Records from a data collection

[Start of section]

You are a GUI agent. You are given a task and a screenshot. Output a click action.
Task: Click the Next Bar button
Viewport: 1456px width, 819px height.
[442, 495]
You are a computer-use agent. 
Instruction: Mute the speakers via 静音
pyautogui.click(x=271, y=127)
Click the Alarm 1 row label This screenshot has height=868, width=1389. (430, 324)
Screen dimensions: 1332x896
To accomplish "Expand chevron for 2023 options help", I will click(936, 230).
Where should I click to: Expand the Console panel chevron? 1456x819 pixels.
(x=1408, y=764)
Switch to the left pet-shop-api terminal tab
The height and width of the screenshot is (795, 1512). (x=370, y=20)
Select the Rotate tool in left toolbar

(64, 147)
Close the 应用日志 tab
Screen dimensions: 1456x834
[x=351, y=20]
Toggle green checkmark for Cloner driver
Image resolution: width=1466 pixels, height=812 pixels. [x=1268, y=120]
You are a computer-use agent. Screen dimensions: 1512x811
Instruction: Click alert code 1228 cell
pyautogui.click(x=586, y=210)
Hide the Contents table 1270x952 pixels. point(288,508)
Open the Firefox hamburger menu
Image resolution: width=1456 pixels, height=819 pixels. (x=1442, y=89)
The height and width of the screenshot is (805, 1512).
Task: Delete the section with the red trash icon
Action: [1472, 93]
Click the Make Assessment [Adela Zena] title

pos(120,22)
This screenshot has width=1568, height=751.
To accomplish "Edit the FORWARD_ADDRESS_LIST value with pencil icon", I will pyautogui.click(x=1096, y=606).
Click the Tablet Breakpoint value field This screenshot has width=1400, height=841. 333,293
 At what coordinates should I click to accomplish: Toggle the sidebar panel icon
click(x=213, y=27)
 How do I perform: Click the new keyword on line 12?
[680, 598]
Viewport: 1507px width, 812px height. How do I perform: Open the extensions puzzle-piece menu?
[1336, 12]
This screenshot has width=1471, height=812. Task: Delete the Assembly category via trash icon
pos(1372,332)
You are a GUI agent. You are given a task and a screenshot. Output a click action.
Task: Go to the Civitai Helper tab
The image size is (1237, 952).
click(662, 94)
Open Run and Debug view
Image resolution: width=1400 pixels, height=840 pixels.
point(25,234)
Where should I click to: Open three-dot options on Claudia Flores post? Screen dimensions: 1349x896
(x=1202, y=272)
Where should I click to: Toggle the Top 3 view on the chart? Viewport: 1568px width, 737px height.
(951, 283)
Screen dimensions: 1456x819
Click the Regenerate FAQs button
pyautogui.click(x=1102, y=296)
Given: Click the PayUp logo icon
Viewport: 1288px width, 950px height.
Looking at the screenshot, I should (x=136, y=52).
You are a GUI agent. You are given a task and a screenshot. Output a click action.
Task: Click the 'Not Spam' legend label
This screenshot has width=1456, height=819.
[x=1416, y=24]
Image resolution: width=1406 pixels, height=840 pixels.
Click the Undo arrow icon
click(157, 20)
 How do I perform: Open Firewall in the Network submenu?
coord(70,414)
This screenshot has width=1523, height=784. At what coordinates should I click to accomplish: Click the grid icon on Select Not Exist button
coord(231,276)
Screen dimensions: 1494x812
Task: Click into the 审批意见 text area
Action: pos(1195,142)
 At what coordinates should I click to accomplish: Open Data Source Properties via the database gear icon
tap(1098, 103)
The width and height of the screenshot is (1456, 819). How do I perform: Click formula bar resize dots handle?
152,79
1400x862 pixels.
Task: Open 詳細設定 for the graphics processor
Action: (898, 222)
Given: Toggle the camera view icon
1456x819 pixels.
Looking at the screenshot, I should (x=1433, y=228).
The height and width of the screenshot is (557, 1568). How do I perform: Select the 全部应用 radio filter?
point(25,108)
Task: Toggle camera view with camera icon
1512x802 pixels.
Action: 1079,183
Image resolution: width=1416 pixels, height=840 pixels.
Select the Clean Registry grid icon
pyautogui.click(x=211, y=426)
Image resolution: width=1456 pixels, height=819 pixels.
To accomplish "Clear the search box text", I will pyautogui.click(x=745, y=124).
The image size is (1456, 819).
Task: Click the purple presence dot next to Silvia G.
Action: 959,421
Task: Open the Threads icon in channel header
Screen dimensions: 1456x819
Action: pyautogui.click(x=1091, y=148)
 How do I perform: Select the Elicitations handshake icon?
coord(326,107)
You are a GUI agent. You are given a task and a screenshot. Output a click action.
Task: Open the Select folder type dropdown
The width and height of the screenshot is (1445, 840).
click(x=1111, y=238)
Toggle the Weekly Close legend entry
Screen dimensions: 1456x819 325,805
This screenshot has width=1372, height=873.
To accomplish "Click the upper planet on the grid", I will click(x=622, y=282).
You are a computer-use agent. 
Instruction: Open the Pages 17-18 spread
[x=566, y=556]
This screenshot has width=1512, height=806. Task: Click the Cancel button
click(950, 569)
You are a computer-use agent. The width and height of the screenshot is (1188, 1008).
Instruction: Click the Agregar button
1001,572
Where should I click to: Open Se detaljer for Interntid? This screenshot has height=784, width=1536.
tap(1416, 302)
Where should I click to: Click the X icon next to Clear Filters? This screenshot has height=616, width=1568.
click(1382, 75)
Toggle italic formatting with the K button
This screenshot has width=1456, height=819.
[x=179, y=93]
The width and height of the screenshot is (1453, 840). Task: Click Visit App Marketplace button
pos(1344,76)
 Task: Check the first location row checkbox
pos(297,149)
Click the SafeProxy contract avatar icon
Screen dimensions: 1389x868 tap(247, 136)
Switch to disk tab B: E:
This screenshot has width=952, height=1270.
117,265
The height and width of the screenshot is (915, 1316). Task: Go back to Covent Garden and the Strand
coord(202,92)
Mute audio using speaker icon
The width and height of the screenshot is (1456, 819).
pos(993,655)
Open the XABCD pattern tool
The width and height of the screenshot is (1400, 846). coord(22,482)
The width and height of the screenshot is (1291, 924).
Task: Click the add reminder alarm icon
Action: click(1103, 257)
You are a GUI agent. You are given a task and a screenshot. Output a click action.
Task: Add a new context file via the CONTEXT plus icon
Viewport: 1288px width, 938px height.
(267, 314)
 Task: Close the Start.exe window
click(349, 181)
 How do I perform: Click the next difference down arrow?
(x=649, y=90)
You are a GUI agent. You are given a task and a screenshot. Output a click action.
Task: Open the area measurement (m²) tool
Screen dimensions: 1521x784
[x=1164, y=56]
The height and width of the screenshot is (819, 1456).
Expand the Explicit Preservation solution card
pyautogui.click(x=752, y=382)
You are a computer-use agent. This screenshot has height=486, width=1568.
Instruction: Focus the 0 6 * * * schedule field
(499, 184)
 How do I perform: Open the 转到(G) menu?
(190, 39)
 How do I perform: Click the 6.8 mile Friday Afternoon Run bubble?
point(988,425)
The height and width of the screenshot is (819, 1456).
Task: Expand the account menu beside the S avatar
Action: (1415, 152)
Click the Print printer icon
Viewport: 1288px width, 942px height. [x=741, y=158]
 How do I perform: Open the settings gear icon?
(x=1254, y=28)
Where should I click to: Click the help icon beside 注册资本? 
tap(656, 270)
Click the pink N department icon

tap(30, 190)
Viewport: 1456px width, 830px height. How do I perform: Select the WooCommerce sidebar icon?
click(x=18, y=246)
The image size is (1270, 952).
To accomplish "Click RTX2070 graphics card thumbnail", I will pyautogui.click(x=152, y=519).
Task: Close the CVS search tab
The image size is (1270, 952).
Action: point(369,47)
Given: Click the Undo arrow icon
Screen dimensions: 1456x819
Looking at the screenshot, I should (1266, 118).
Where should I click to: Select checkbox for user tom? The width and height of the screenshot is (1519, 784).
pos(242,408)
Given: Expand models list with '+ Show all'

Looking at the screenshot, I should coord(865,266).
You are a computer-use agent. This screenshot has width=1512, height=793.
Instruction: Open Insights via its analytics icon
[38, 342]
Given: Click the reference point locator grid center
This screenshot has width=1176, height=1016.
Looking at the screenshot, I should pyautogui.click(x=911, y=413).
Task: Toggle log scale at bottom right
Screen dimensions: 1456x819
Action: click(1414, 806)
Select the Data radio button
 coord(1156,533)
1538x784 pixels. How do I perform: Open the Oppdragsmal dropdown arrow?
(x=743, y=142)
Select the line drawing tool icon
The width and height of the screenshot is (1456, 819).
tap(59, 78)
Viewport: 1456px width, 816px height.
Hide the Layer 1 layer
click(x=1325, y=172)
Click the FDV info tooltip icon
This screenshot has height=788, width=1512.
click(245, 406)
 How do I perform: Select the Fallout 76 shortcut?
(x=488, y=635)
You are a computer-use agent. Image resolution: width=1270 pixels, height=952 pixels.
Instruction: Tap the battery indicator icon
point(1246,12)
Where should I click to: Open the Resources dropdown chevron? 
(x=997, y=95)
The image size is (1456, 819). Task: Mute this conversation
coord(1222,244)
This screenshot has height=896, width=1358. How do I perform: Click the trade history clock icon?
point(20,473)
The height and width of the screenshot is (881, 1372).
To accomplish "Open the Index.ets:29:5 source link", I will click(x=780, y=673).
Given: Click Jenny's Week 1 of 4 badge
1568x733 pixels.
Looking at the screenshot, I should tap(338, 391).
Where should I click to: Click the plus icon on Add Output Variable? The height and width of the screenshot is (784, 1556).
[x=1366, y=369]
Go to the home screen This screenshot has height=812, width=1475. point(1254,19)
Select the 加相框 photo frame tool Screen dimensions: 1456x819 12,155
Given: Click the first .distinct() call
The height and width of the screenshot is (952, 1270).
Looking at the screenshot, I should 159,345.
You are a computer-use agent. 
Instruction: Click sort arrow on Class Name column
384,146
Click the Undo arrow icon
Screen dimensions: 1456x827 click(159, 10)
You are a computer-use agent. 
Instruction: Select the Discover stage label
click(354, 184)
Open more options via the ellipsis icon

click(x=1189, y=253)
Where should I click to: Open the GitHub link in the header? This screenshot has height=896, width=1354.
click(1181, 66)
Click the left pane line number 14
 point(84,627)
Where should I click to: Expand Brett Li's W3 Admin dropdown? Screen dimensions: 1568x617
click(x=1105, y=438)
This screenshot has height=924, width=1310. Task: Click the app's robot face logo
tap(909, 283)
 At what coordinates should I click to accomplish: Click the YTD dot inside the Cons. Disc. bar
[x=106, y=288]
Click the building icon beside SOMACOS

[End of section]

__TASK REQUIREMENTS__:
Quote only the lines from the one containing "Where should I click to: Expand Brett" through the final line of the records, with both ends included.

__EXERCISE RESULT__:
Where should I click to: Expand Brett Li's W3 Admin dropdown? Screen dimensions: 1568x617
click(x=1105, y=438)
This screenshot has height=924, width=1310. Task: Click the app's robot face logo
tap(909, 283)
 At what coordinates should I click to accomplish: Click the YTD dot inside the Cons. Disc. bar
[x=106, y=288]
Click the building icon beside SOMACOS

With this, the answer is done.